## EXERCISE INSTRUCTIONS
In the data below, find every line that has the string "item", and copy it.

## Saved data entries
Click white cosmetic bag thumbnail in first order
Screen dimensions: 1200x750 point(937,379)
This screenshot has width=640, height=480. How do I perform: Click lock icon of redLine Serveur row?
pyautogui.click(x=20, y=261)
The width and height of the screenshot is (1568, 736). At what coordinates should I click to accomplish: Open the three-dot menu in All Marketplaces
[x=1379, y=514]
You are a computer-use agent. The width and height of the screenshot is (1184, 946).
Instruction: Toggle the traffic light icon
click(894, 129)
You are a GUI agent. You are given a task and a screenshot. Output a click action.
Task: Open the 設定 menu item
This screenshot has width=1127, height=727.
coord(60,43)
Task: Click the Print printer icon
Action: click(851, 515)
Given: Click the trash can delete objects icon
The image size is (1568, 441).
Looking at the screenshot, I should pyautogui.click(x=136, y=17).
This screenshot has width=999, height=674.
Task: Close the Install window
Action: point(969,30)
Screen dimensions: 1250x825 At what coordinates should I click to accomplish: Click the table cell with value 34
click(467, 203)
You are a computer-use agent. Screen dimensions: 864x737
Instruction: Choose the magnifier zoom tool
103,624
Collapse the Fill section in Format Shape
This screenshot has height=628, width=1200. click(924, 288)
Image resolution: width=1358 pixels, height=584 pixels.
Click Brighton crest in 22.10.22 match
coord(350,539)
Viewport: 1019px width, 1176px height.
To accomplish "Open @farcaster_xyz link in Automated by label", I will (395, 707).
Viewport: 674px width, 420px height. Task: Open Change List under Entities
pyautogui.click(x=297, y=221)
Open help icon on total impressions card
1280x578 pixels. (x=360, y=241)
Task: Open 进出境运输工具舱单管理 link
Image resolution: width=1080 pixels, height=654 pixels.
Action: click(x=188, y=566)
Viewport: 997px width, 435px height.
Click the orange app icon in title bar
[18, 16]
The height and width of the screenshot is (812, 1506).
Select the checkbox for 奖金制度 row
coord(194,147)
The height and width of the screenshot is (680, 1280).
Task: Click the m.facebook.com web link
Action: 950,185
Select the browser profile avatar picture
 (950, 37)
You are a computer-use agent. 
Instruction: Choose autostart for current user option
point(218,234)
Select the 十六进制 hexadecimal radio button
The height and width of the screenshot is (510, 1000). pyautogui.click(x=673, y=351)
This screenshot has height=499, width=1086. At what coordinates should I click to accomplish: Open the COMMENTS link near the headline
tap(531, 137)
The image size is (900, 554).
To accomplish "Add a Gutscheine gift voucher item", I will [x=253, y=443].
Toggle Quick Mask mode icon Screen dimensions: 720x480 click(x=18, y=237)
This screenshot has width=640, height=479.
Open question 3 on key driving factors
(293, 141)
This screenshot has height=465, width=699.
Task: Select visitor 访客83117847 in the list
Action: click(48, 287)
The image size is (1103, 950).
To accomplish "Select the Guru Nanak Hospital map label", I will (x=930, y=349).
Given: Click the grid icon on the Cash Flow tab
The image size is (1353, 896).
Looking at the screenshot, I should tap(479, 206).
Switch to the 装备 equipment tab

## SOLVED PROBLEM
Task: Open the 設定 menu item
To accomplish "Add a Gutscheine gift voucher item", I will [x=253, y=443].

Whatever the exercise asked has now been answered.